■ Work request ■
Filter the data below for the string "height" and copy each matching line.

BEGIN

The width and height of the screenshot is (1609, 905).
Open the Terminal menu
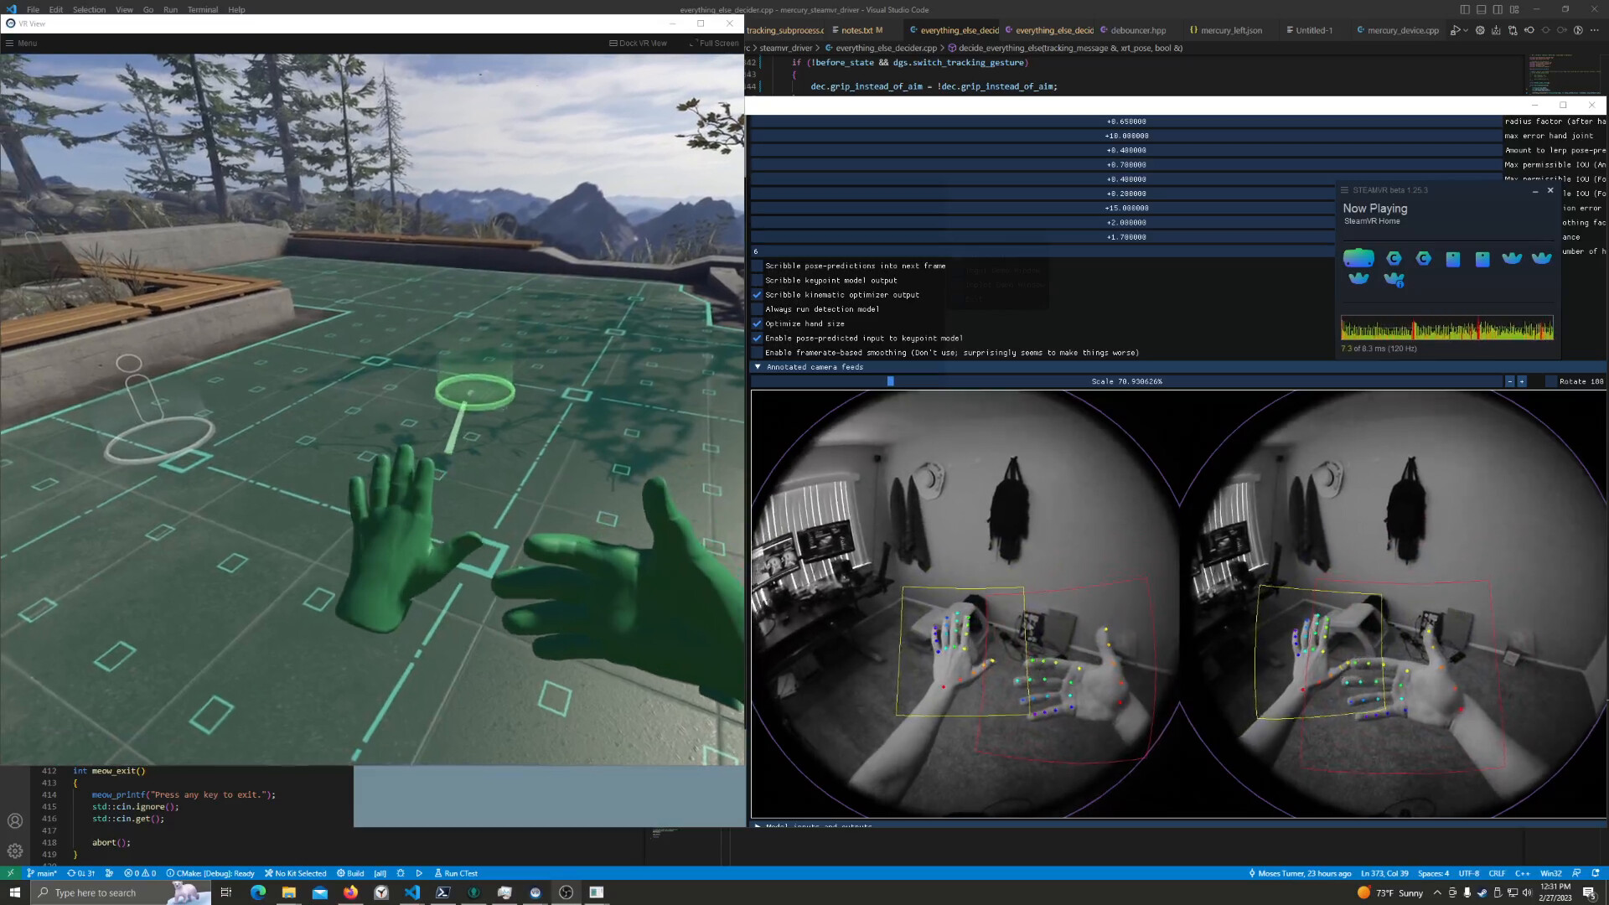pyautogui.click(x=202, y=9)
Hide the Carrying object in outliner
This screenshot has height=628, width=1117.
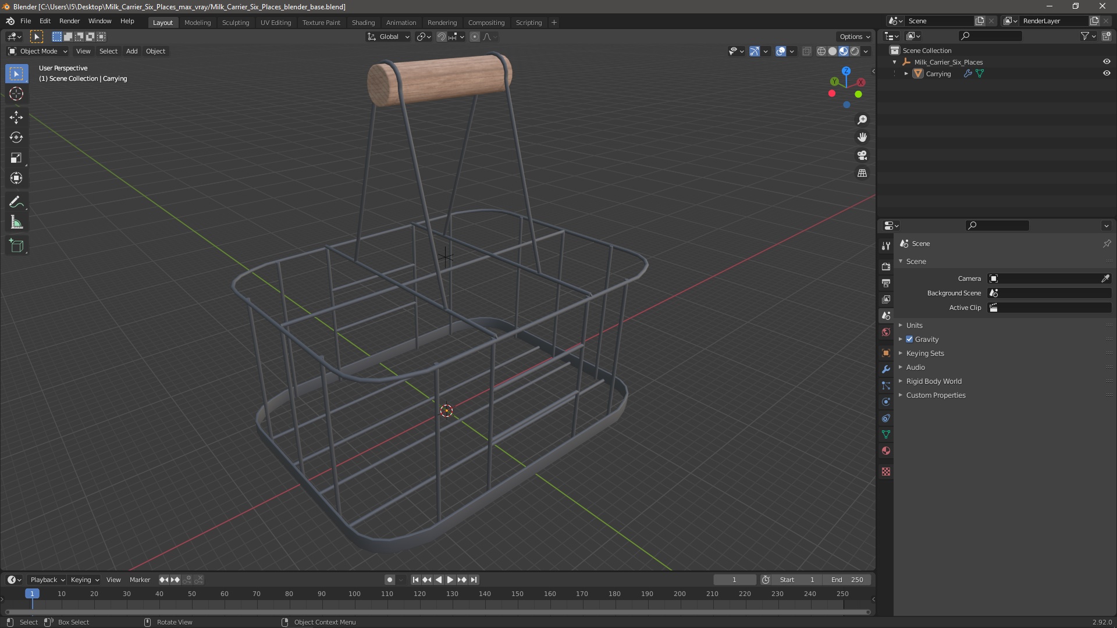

END

■ Answer space ■
The width and height of the screenshot is (1609, 905).
This screenshot has height=628, width=1117.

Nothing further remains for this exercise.